- In the first episode of our new show — “Inside the Hustle”, we chat with Bolarinwa Kamson, the CEO of Urban Fusion.
- He tells us how he quit his job to start one of Nigeria’s first food trucks.
- We also go behind the scenes in the video below.
Inside the Hustle: From dealing with the Police to 'Omoniles', here is what it takes to run a food truck in Lagos, Nigeria
Here at Business Insider Sub Saharan Africa, we are very passionate about our business ecosystem that's why we have created a new show called “Inside the Hustle.”
The show takes us behind the scenes of Nigerians rising against the odds to make ends meet. The first episode features Bolarinwa Kamson, the CEO of Urban Fusion.
He tells us why he quit his job to create one of Nigeria’s first food truck for the streets of Lagos, Nigeria.
Quitting his job to start his own thing
“To be honest I didn't really love my job at the time and I wanted to work for myself, I wanted to open my own business. The idea came to mind and I ran with it. I love food a lot. I love to cook. I'm an entrepreneur at heart so I'm going to take any profitable opportunity I see to make money or to provide a service for people.”
Sourcing for funding
“I did my financial model and I saw that it was a business that was viable and profitable so I put a business plan together and went to look for funding. I made phone calls to family, went to Bank of Industry (BOI), went to different places and was able to get capital from investors and then ended up putting up some of my own money and just started it.”
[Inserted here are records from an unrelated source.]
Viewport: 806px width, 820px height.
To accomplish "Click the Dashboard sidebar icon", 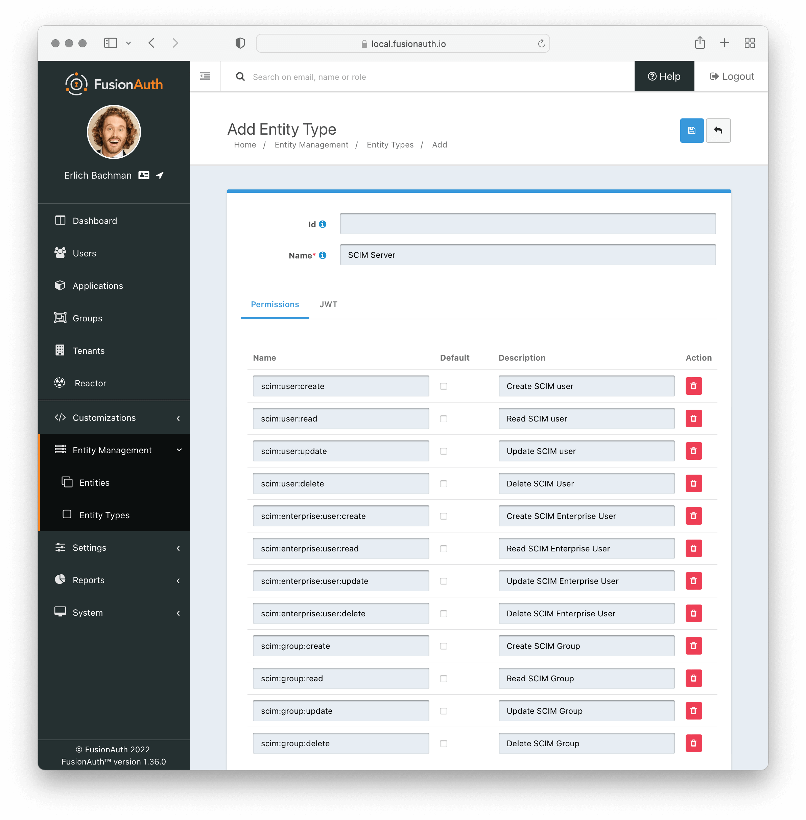I will pyautogui.click(x=60, y=220).
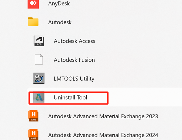Click the '2024' text in the last entry
Image resolution: width=182 pixels, height=140 pixels.
152,135
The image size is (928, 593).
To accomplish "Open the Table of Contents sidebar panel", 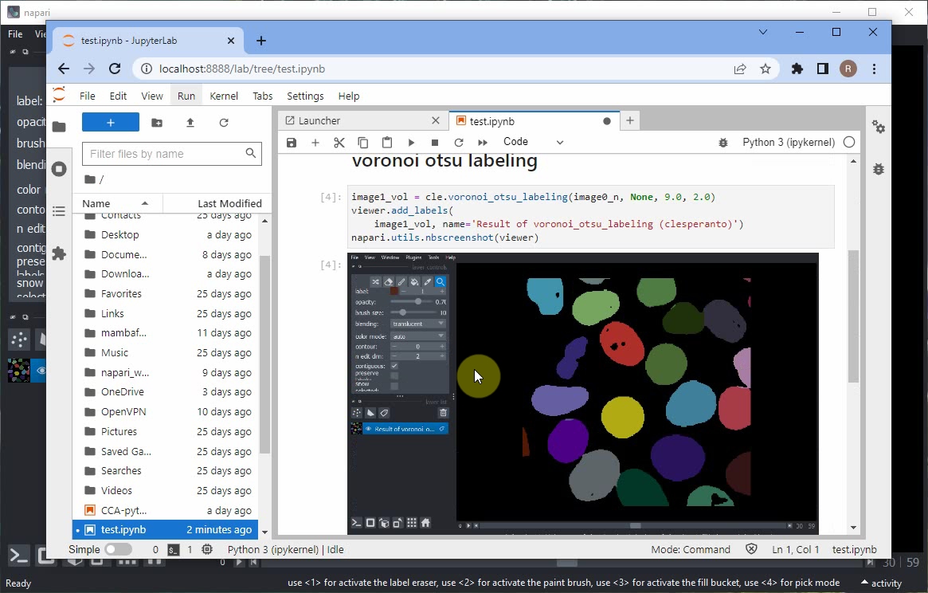I will pyautogui.click(x=59, y=211).
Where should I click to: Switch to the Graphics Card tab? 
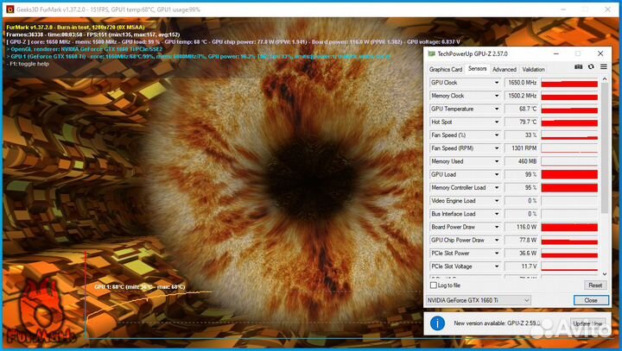point(446,69)
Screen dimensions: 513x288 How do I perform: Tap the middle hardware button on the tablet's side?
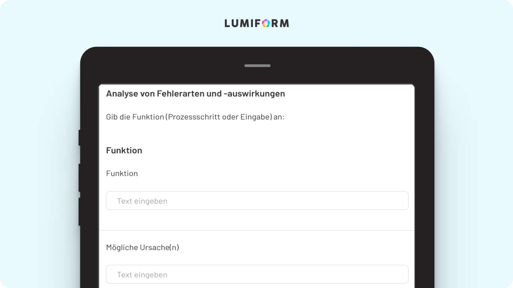(x=79, y=178)
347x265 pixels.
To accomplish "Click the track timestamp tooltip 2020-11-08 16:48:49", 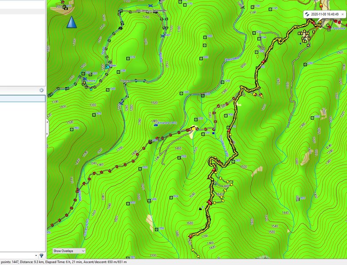I will click(x=324, y=14).
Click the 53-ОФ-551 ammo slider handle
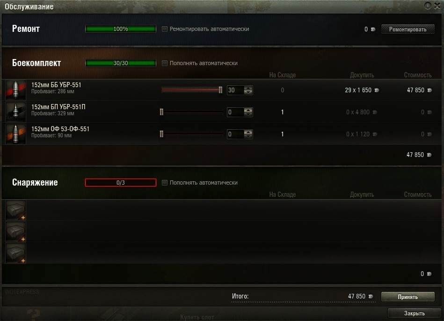The image size is (444, 321). pos(161,134)
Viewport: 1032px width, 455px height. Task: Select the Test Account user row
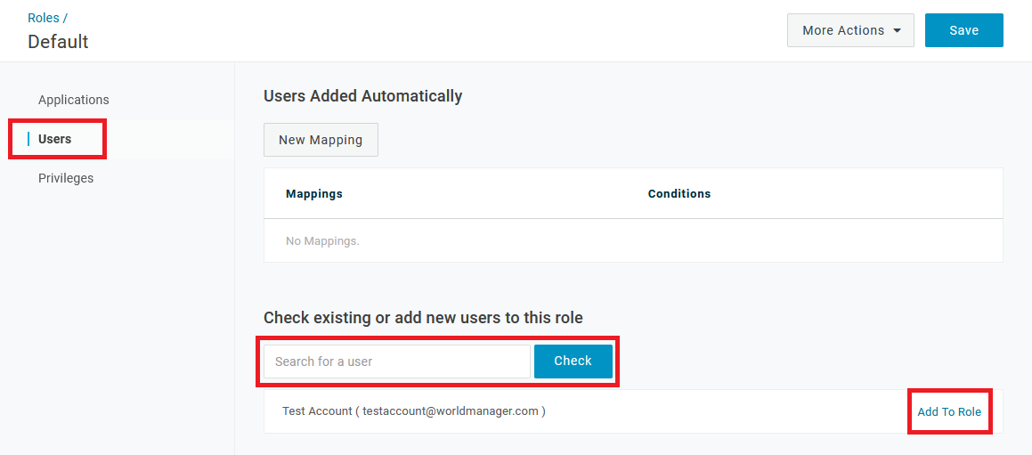(633, 411)
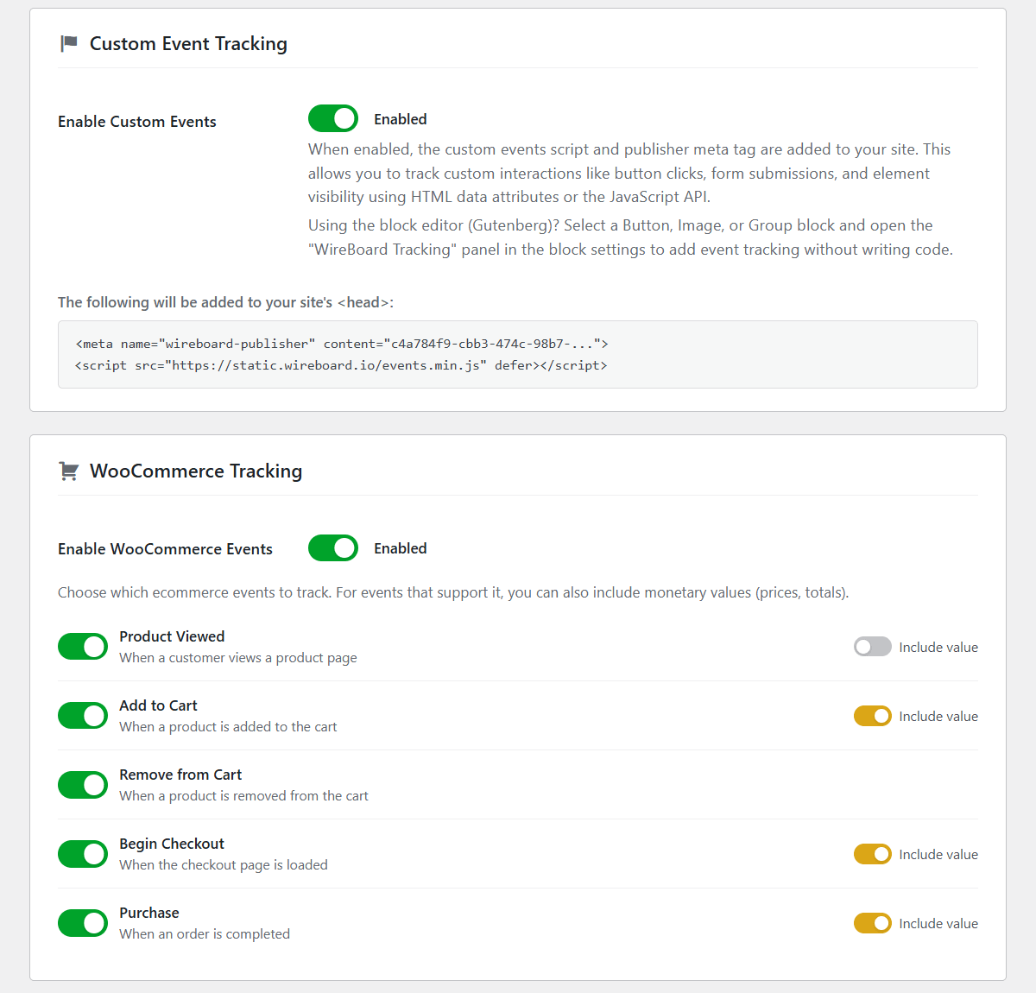Click the Enable WooCommerce Events label
Image resolution: width=1036 pixels, height=993 pixels.
click(x=165, y=549)
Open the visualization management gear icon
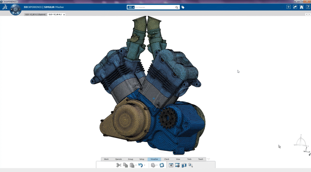 [x=177, y=165]
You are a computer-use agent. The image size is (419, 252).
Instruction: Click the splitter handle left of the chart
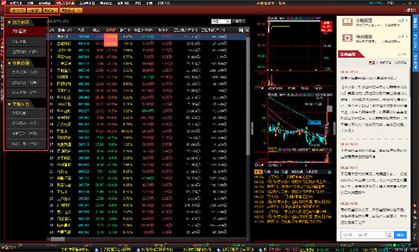pos(251,128)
What it takes to run a food truck in Lagos, Nigeria
“This was something I noticed wasn't really in Nigeria at the time. There were no other food trucks around and I thought to myself, ‘why not take that risk?’ In terms of sourcing for the ingredients, we have different suppliers for different types of products and we import some of the things we can't get here.”
Dealing with challenges faced so far
“Business in itself is challenging anywhere in the world but I think it's more challenging in Nigeria because of the deficiencies in our infrastructure and the entire workplace even when it comes to employees, training, maintaining quality standard.
"You also have the challenges of dealing with a mobile restaurant which is something different. Sometimes you have Police disturbing you, you have the Omoniles (Yoruba word for 'owners of the land or son of the soil') disturbing you. Once you understand the terrain, you can kind of overcome them.
“Another major challenge has been competition. There is food everywhere — the suya guy down the road, the guy selling shawarma, even the fancy restaurant — is all competition for us. It's a highly competitive market but it's been worthwhile. I wouldn't change it for anything.”
Location location location
“We are outside the clubs at night till 5 am, there is nobody else really doing that. We have our standard locations during the week.”
“We are not on the mainland yet but that's our next stop. From there, maybe Abuja or Port Harcourt who knows.”
*This interview has been lightly edited and condensed for clarity.